Com'è possibile che si sia arrivato a questo? E com'è possibile che tutt'ora, nel dibattito referendario, si alluda invece continuamente al «disordine» che le tecnologie introdurrebbero in un «ordinato» mondo della natura? E' possibile, perché la legge varata dal parlamento italiano è una legge paternalista e moralista, argomenta Chiara Lalli, che non rispetta i limiti della coercizione legale della libertà individuale. E' possibile, perché sulle tecnologie riproduttive viene scaricata la paura per le trasformazioni della famiglia che nelle società occidentali sono in corso non da oggi. E' possibile, perché i media hanno alimentato per dieci anni le preoccupazioni per la presunta infelicità dei figli «artificiali», come se al mondo non esistessero milioni di bambini nati in natura da un padre biologico diverso da quello legale.
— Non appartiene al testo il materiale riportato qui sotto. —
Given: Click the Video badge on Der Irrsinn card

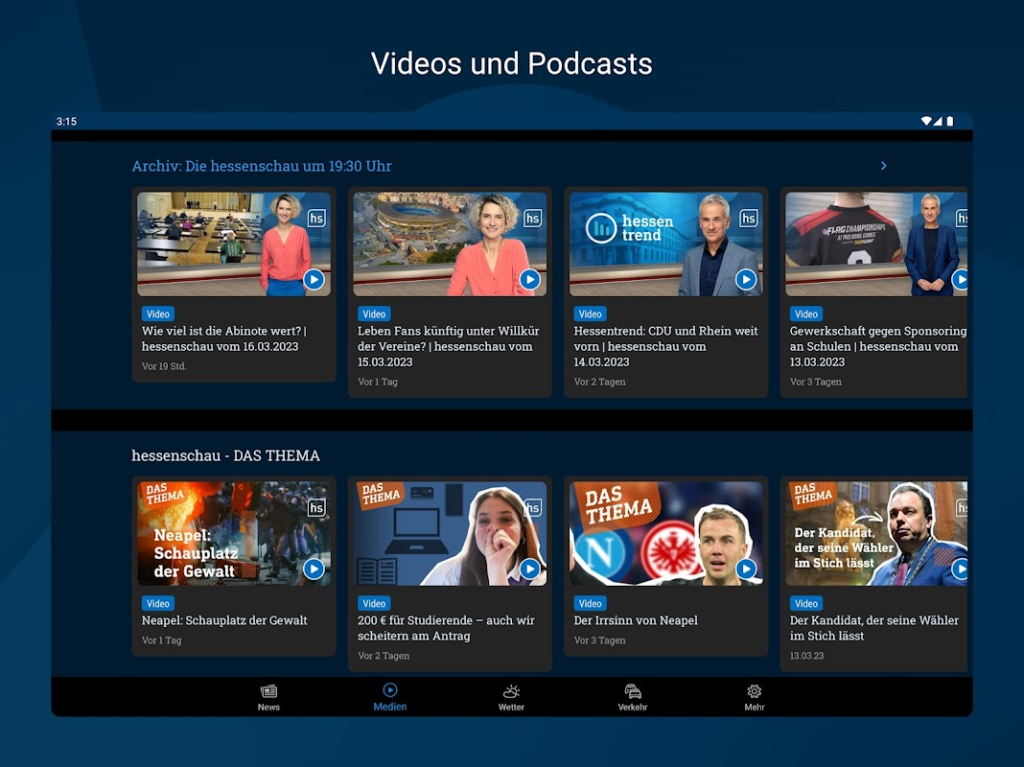Looking at the screenshot, I should pyautogui.click(x=590, y=603).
Un capitolo cruciale è dedicato infine alla questione dei diritti del concepito, e oltre a dimostrare l'assurdità di una grammatica che contrappone l'embrione alla madre ripercorre le tappe attraverso le quali questa grammatica si è fatta strada non solo in Italia ma anche negli Stati uniti. Sull'embrione si gioca una partita più ampia di quella ingaggiata in Italia dall'astensionismo di Ruini. Ne va della civiltà giuridica, di qua e di là dall'Atlantico.